MATERIAL FOR THE TASK START

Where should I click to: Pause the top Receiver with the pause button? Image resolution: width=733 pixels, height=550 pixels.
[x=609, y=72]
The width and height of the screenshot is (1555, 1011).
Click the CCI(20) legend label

MATERIAL FOR THE TASK END
MATERIAL FOR THE TASK START

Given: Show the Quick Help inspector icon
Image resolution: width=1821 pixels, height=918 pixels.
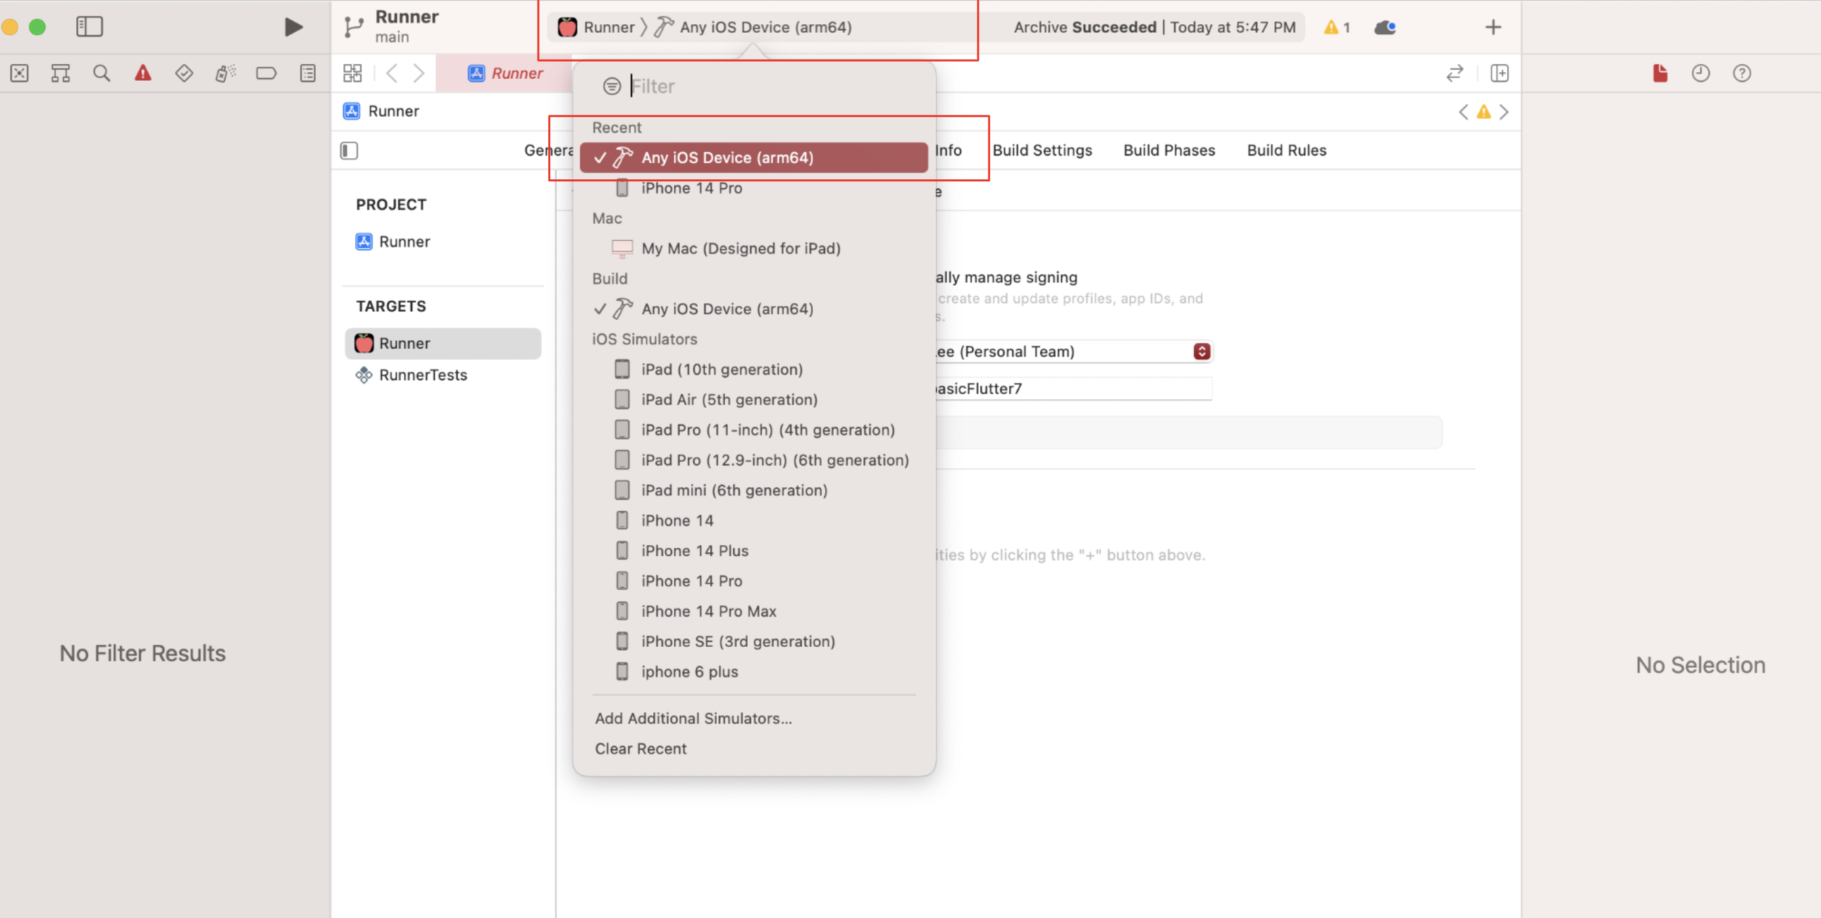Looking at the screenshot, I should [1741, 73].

MATERIAL FOR THE TASK END

### INSTRUCTIONS FOR THE TASK
Would you print exactly, and only, the lines of the data above from the line with "Where should I" through the line with "Click the CCI(20) legend label", inclusive?

### RESPONSE TO THIS TASK
Where should I click to: Pause the top Receiver with the pause button? Image resolution: width=733 pixels, height=550 pixels.
[x=609, y=72]
The width and height of the screenshot is (1555, 1011).
Click the CCI(20) legend label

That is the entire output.